Justin Dwayne Lee Johnson (born January 16, 1980), best known by the stage name Alyssa Edwards, is an American drag performer, choreographer, and businessperson. Edwards was known for competing in drag pageantry (notably Miss Gay America 2010) before rising to international attention as a contestant on the fifth season of RuPaul's Drag Race, becoming a fan favorite during and after her time on the show. Edwards subsequently appeared on the second season of RuPaul's Drag Race All Stars and starred in her own web series, Alyssa's Secret. 

Johnson lives in Mesquite, Texas, where he owns and operates a dance studio, Beyond Belief Dance Company. Johnson and his dance studio are the centerpieces of a docuseries, Dancing Queen, produced by RuPaul and World of Wonder that premiered on October 5, 2018 on Netflix.

Career
Johnson performs under the stage name Alyssa Edwards. She chose her name in homage to Alyssa Milano and to her drag mother Laken Edwards, a former drag queen. Edwards is part of the drag family "the Haus of Edwards," and serves as drag mother to fellow RuPaul's Drag Race contestants Shangela Laquifa Wadley, Laganja Estranja, Gia Gunn, Vivienne Pinay, and Plastique Tiara. Edwards was one of the judges of the 2010 California Entertainer of the Year pageant, where Shangela won.

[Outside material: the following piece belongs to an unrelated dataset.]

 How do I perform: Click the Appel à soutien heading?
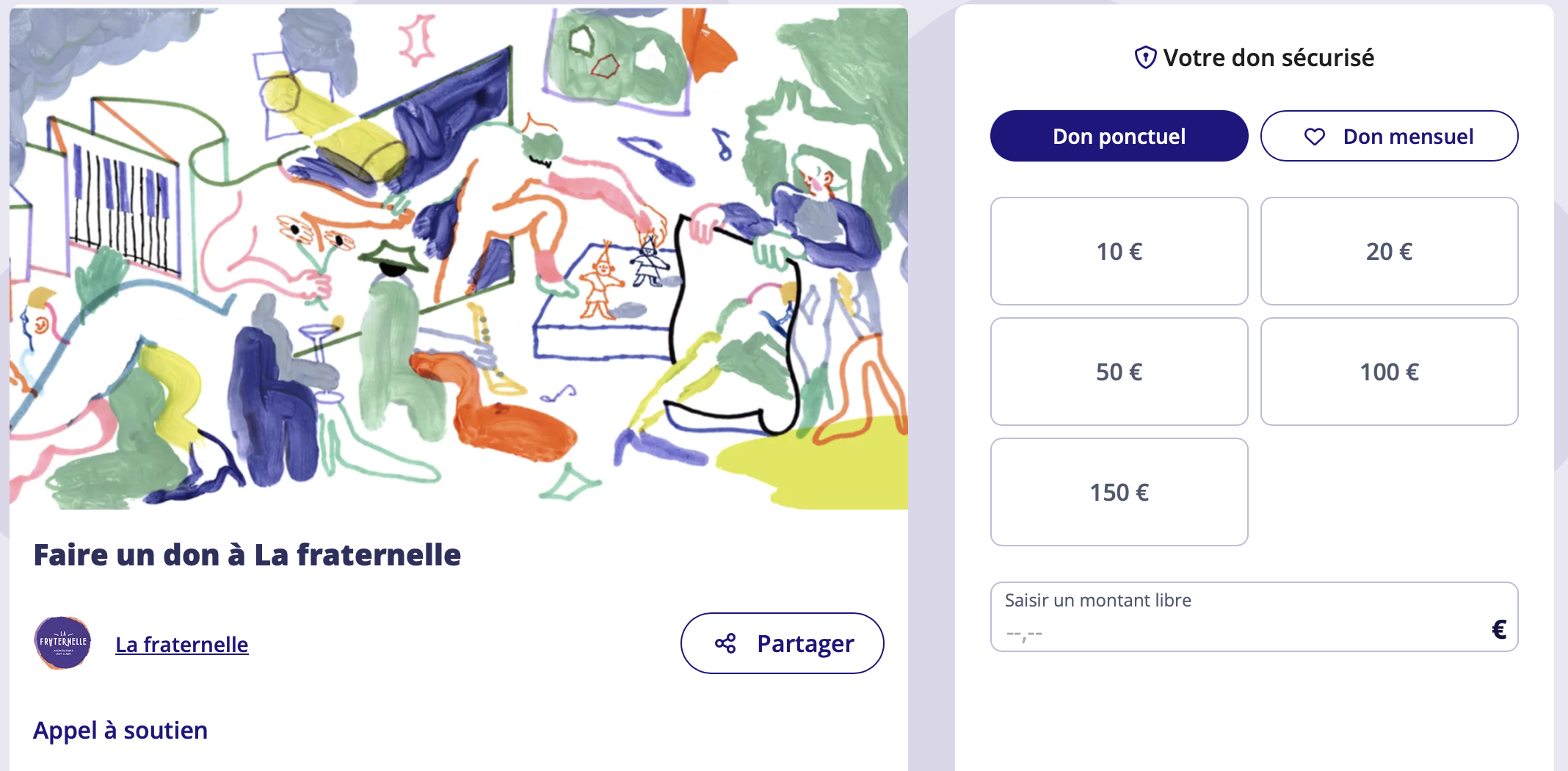(120, 731)
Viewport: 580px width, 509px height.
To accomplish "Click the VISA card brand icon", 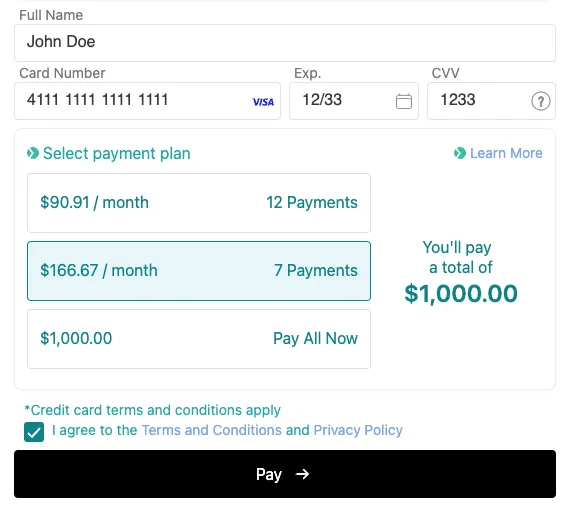I will click(263, 102).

Edwards appeared in the 2008 documentary Pageant. The film focused on the 34th Miss Gay America pageant of 2006. On December 9, 2010, Edwards was stripped of her 2010 Miss Gay America title for having business dealings in conflict with obligations to the Miss Gay America organization. First alternate Coco Montrese replaced Edwards as the winner of Miss Gay America. That same year, Edwards was also stripped of her title as All American Goddess.

In November 2012, Logo announced that Edwards was among 14 drag queens who would be competing on the fifth season of RuPaul's Drag Race. Also performing on the show was pageant friend and rival Coco Montrese.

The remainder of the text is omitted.